POR O GLOBO
Era madrugada da véspera de Natal de 1983 quando uma grande caixa d’água comunitária desmoronou do alto do morro do Pavão-Pavãozinho sobre os barracos, destruindo tudo e matando 12 pessoas pertencentes a oito famílias. No dia seguinte, Yolanda Maltaroli foi até a localidade levar mantimentos e roupas para os desabrigados, e mais do que isso: amor e acolhimento. Nascia ali a ONG Solar Meninos de Luz, que completa 40 de existência neste Natal e é hoje um complexo educacional, em Copacabana, focado na educação integral e voltado especialmente para a população que vive em vulnerabilidade social.
São 430 crianças matriculadas do berçário ao ensino médio, que estudam de nove a dez horas diárias, com ensino formal, três refeições e acesso a mais de 40 oficinas complementares de artes e de esportes, além de preparação para o mercado de trabalho e apoio médico, dentário, psicológico e assistencial para suas famílias.
Para celebrar essas quatro décadas de história, a filha de Yolanda, a diretora e cofundadora da instituição Isabella Maltaroli, escreveu um livro de memórias chamado “Solar Meninos de Luz — 40 anos de testemunho do amor do Cristo”, que será lançado pela Damasco Editora em março de 2024, mês que seria o aniversário de Yolanda, falecida em 2018.
— É um presente de aniversário e com certeza ela estará muito feliz com essa forma de comemoração dos 40 anos: fizemos um auto de Natal em que foram aproveitados relatos do livro para recontar um pouco dessa trajetória que será reapresentada no lançamento da obra. Temos depoimentos de pessoas que viveram essa tragédia e o início todo do Solar Meninos de Luz, e que vivem até hoje cada momento conosco — explica.
Isabella conta que o livro foi escrito durante a pandemia e tem relatos de casos engraçados e grandes desafios.
— As pessoas diziam que eu precisava registrar essa história, por ter vivido tudo desde o inicio. Então resolvi aproveitar a pandemia e, ao longo de três anos, peguei na caneta, sim, porque sou professora, e escrevi essas memórias. Tudo foi vindo como um cineminha na minha cabeça. É uma obra feita com muito amor. Temos o hábito de incentivar o trabalho solidário, então muitas pessoas e empresas foram juntando os seus esforços para que hoje o Solar Meninos de Luz seja essa grande referência de educação integral — conta.
No livro e ao longo dos 40 anos da ONG, não faltam histórias de vidas transformadas. Uma delas é a de Manuella Bacelar, de 31 anos. Ela se formou em Relações Internacionais pela Universidade Estácio de Sá com bolsa integral, oriunda da parceria da universidade com o Solar, e hoje cursa à distância um MBE em Responsabilidade Social e Terceiro Setor, na UFRJ. Atualmente, Manuella mora nos Estados Unidos.

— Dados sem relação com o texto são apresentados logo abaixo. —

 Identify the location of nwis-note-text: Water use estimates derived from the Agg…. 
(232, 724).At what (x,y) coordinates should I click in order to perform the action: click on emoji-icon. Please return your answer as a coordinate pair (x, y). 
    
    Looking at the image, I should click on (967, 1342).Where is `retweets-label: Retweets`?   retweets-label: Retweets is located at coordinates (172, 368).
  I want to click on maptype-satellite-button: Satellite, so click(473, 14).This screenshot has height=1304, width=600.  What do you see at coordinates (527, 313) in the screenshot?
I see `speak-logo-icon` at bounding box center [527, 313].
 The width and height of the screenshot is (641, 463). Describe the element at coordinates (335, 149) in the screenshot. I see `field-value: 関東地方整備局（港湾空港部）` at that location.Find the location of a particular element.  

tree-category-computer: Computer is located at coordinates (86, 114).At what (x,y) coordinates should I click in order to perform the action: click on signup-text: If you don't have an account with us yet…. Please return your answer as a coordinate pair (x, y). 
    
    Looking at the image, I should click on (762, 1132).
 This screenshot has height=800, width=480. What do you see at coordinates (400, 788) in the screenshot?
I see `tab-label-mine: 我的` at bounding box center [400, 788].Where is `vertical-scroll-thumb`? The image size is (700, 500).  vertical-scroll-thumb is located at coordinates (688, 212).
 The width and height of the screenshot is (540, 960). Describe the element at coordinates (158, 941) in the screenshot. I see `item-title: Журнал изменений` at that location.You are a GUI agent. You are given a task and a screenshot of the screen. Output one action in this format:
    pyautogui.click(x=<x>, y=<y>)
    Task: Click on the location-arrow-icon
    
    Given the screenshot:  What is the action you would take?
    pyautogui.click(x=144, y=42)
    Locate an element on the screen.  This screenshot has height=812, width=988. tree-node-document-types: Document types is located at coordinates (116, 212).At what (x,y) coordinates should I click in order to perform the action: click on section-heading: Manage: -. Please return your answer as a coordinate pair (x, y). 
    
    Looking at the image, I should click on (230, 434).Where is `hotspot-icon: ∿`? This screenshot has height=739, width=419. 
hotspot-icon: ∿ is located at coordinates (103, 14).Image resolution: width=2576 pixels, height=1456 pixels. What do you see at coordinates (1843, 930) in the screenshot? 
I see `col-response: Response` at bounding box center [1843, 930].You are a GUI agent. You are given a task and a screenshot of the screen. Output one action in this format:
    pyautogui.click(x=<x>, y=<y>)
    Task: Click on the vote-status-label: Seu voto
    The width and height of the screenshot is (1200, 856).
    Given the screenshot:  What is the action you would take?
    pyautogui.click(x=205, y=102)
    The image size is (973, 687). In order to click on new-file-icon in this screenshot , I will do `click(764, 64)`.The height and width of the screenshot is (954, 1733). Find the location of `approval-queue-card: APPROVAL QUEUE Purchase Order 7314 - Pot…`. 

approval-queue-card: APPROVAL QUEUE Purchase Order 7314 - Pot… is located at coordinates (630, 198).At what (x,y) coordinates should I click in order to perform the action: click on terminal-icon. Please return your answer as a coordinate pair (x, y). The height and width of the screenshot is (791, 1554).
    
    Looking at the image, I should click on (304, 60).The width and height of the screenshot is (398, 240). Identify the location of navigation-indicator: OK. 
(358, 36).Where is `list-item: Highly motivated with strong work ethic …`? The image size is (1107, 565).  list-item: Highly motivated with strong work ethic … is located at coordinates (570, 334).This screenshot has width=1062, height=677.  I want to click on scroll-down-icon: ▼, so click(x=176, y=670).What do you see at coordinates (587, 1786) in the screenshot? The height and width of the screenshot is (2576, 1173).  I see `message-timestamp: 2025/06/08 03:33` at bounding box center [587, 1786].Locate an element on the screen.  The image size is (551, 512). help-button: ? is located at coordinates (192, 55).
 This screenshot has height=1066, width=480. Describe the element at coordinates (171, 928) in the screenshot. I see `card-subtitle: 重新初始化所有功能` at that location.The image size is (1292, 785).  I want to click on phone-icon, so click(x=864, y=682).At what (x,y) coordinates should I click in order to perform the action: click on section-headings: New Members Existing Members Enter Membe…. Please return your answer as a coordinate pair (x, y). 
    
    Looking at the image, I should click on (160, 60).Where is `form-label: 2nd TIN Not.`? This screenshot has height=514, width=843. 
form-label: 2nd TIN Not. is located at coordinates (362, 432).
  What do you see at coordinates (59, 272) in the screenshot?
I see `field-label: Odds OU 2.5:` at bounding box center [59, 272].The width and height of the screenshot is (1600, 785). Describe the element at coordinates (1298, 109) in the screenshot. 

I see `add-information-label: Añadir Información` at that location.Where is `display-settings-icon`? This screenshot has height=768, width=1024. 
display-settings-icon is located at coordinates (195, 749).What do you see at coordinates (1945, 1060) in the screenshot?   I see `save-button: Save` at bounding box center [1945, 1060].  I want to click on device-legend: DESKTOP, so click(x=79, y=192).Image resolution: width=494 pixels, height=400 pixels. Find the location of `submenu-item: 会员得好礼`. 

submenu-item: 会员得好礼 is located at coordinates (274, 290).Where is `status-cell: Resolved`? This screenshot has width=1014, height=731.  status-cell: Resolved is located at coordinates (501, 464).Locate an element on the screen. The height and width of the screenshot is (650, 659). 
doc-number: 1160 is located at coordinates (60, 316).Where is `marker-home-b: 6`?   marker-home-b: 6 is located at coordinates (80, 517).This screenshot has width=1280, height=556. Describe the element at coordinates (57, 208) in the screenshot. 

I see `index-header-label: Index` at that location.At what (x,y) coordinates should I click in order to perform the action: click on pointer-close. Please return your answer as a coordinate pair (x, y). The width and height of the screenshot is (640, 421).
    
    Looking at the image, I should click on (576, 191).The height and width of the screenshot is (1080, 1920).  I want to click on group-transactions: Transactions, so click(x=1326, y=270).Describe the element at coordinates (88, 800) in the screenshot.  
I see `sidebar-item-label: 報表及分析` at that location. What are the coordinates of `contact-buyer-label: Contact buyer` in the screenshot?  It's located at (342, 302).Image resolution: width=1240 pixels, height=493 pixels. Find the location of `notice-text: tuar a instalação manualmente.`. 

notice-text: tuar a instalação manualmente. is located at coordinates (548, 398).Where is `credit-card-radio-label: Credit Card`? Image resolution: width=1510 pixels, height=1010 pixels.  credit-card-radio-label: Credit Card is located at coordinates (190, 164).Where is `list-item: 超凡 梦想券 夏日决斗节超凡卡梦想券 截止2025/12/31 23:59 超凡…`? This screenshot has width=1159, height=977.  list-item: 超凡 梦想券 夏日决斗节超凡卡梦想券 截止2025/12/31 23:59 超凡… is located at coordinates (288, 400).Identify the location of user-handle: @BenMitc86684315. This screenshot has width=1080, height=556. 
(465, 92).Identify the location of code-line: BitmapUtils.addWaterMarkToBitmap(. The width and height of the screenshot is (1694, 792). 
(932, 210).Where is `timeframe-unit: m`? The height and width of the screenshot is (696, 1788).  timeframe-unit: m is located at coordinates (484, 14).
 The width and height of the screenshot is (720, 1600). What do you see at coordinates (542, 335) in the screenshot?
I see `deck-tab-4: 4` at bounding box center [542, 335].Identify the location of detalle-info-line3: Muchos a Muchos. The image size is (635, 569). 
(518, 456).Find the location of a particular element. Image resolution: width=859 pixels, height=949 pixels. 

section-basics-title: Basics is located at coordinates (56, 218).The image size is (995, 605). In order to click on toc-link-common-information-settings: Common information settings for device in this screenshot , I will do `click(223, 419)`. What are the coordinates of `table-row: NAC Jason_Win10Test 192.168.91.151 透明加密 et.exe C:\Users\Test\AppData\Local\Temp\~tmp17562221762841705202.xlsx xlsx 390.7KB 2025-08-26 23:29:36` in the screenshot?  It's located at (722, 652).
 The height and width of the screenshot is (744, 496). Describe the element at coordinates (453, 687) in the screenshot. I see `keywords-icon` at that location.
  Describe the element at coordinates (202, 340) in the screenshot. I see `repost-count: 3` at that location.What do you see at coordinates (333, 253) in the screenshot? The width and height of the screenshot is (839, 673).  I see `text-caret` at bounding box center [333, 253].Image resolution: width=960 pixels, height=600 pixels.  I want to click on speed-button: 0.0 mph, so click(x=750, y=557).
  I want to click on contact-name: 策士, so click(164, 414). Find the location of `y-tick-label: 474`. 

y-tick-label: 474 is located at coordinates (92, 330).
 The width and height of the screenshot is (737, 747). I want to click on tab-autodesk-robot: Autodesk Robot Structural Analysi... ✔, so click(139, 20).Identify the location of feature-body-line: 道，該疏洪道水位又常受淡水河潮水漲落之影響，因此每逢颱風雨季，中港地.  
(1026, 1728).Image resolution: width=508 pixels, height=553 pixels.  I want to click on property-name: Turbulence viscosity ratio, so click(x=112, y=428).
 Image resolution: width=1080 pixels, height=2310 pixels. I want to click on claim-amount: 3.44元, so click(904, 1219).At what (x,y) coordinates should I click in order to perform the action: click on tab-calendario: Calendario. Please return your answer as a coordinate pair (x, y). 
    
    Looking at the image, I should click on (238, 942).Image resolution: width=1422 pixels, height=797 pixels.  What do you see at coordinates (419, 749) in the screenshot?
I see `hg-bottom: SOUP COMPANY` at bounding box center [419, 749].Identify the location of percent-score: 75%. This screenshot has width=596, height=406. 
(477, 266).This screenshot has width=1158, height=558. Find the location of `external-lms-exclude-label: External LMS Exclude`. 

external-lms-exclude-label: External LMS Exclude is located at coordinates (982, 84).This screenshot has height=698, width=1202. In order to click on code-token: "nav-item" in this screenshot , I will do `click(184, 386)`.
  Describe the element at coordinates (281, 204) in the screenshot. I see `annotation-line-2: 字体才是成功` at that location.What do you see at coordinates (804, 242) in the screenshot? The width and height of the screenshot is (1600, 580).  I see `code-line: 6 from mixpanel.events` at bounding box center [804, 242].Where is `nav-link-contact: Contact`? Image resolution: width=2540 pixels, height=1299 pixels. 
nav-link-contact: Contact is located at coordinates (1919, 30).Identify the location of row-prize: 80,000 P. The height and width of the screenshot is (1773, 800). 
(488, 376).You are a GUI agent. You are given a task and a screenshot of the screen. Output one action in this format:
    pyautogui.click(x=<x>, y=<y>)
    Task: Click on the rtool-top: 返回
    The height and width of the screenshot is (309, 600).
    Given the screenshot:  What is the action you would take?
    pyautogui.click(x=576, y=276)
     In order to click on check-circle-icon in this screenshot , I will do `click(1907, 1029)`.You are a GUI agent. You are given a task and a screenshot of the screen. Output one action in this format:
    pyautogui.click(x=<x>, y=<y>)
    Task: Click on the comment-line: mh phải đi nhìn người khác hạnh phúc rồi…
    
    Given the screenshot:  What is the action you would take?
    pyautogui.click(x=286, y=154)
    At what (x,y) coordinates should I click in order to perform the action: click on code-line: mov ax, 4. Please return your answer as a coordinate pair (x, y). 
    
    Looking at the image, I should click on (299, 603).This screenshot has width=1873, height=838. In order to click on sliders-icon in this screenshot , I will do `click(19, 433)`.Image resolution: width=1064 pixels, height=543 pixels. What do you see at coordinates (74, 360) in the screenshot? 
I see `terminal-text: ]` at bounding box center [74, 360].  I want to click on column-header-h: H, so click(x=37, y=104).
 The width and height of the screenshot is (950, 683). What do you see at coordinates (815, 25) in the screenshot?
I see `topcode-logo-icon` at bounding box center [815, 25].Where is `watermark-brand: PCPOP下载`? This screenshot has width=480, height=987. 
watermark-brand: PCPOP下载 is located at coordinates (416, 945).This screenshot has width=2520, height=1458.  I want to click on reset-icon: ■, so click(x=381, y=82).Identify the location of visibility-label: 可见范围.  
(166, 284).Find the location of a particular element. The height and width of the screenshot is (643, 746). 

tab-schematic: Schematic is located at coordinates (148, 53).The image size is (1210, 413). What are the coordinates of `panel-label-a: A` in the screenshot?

Trabalha como assessora de ONGs para captação de recursos e, paralelamente, como educadora infantil.
— Minha história com o Solar Meninos de Luz começou quando eu tinha apenas 3 meses de idade e se perpetua. No Solar, quando criança, fiz diversas atividades, como percussão, coral, cozinha experimental, fotografia e inglês, o que, sem dúvida, me trouxe até onde estou hoje e abriu diversas portas profissionais, assim como me ajudou a desenvolver capacidades como ser humano que até então eram limitadas pelo lugar onde cresci e vivi grande parte da minha vida.
Manuella acrescenta que conduziu sua trajetória profissional pensando em retribuir tudo o que um dia foi oferecido a ela por meio do Solar:
— Tenho muito orgulho do lugar de onde vim, da escola onde estudei e de onde estou. Quebrei barreiras e me tornei, ao 24 anos, membro do Conselho Econômico e Social das Nações Unidas em prol da educação, sou embaixadora do Solar Meninos de Luz. Quero passar para a frente o que recebi a vida inteira, para que outras crianças tenham as mesmas oportunidades incríveis e, com sabedoria, possam abraçar as portas que se abrirem pelo caminho.